Governor Daniels has announced he is not running for President. Did the recent Indiana State Supreme Court decision have anything to do with it? Tam says, "I doubt it." Mitch says he doesn't want to put his family through the campaign, never mind the stress and upheavel had he won the job.
It's a point. The campaign's got to be like touring with a rock band (only less dope. Well, maybe less) and sex licit and illicit (ditto) but even more stress. And the reward for winning is, you get the worst job in the world. Sure, you can nap or take days at a time to go play golf; all of it behind a wall of security, none of it more the than seconds away from communication at, as they love to intone, "...the highest levels..." which really means that by the time it reaches you, whatever it is has been well and truly fouled up. So I don't blame him. I don't know why anyone with more sense than a June bug would actually want to be President of the United States.
Which explains quite a lot, really. It certainly accounts for the things found swimming in the candidate pool and what crawls out when the counting is completed.
Update
3 days ago
5 comments:
Why would anyone want to President? Well, As Mel Brooks once said, "It's GOOD to be the King"! So here's a Plausible Scenario for Indiana: Mike Pence runs for Goobernator, Mitch goes for the U.S. Senate, and the DemiCommies try to stuff as many Ballots as they can "for the sake of the Children".
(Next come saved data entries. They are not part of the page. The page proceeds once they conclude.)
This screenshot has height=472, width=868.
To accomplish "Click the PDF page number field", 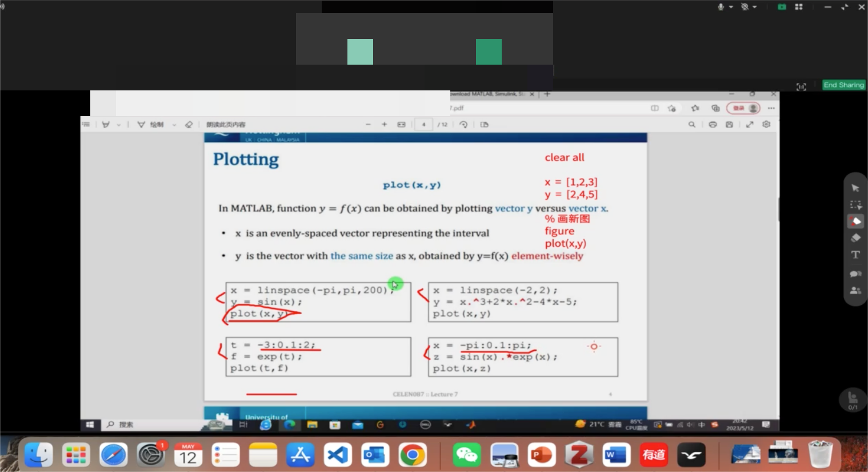I will click(423, 124).
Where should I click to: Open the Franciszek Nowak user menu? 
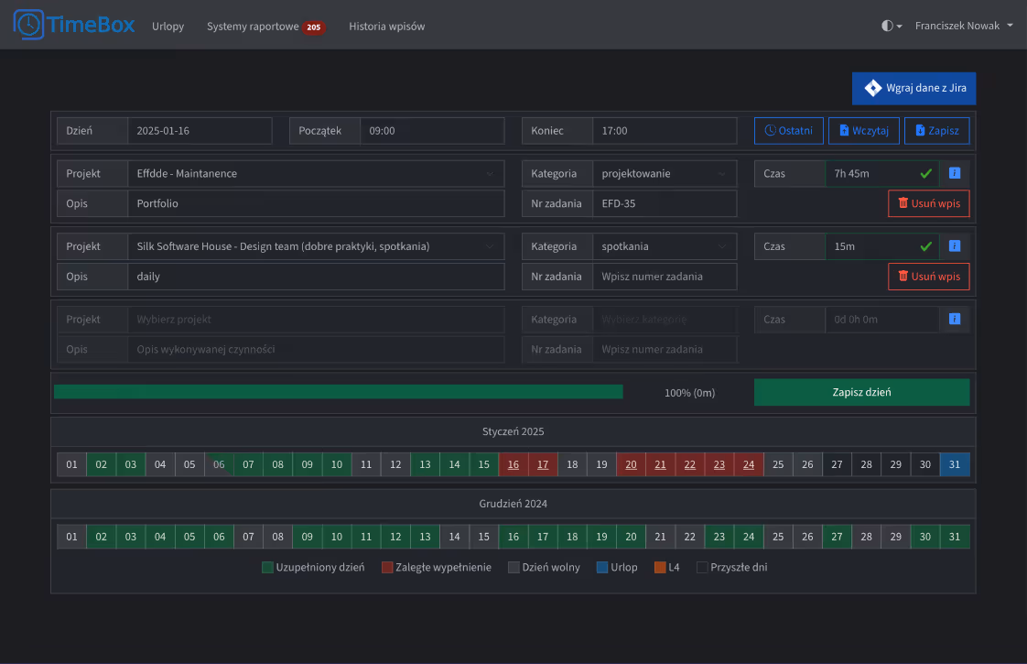[x=964, y=27]
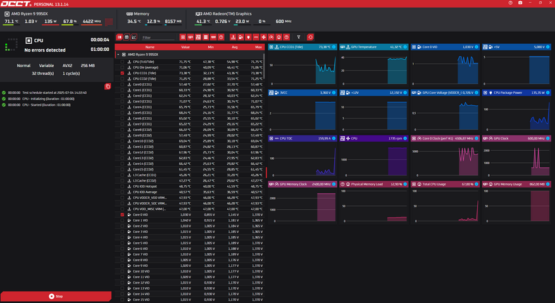The width and height of the screenshot is (555, 303).
Task: Switch to graph-only monitoring view icon
Action: click(x=134, y=37)
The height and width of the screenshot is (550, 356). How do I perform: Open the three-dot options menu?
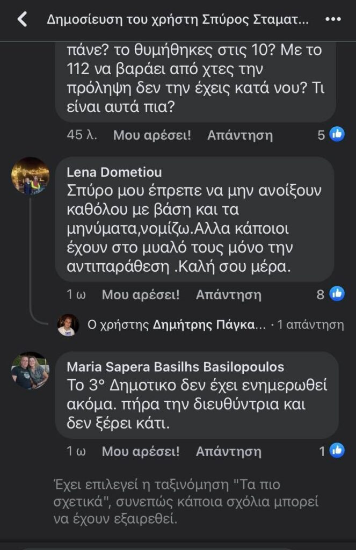pyautogui.click(x=332, y=20)
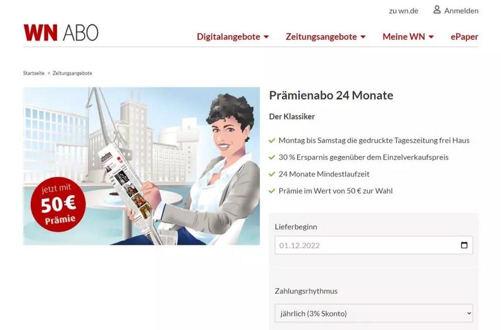Click the checkmark beside Prämie im Wert

[x=272, y=191]

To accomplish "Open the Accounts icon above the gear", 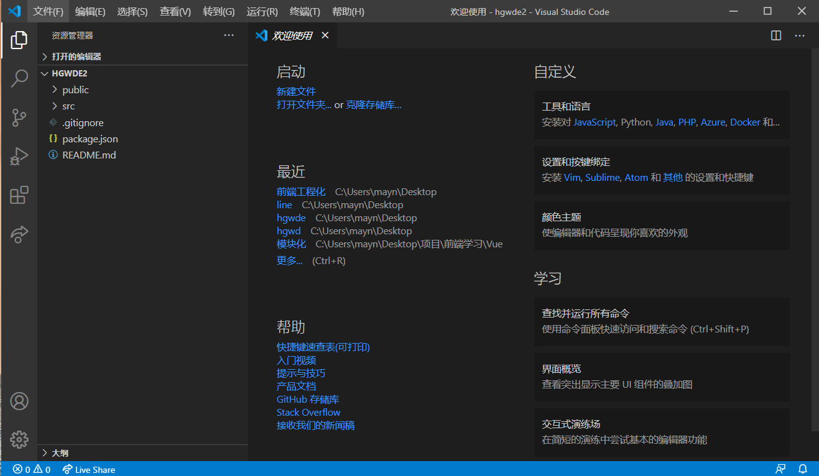I will point(19,401).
But you'll still have to suffer like the rest of the Nation as thousands of hours of TeeWee Airtime is wasted while the Republitard MetroCon Talking Heads push for Romney to be THEIR next Anointed One, and those Damn Conservative/Tea Partyers/Wookies can just shut up and swallow a Massachusetts Turd Sammich and like it!
Meanwhile, in the War Room at 1600 Pennsylvania Avenue....
...and there was much rejoicing.
Probably did not find enough early cash available for him.
Yet another case where the Founders got it right the first time. See, we get a bunch of sober, responsible, upstanding, sensible, prudent guys, and we call them Electors and have them choose the Prez. For him it should be like, "OK, Boyo, it is now your turn in the barrel!"
Never forget that when the office of the President was being defined at the Constitutional Convention, everybody was thinking about George Washington, who was right there in the room. The office was defined to be held by him or somebody very like him. He was not the smartest guy in the room (that guy would have been Franklin) but he was the steadiest, coolest, and most manly one.
I tend to rate Presidents by how much they resemble George Washington, and by that standard most of them, well, I can't express my opinion without violating Bobby's standards of decorum.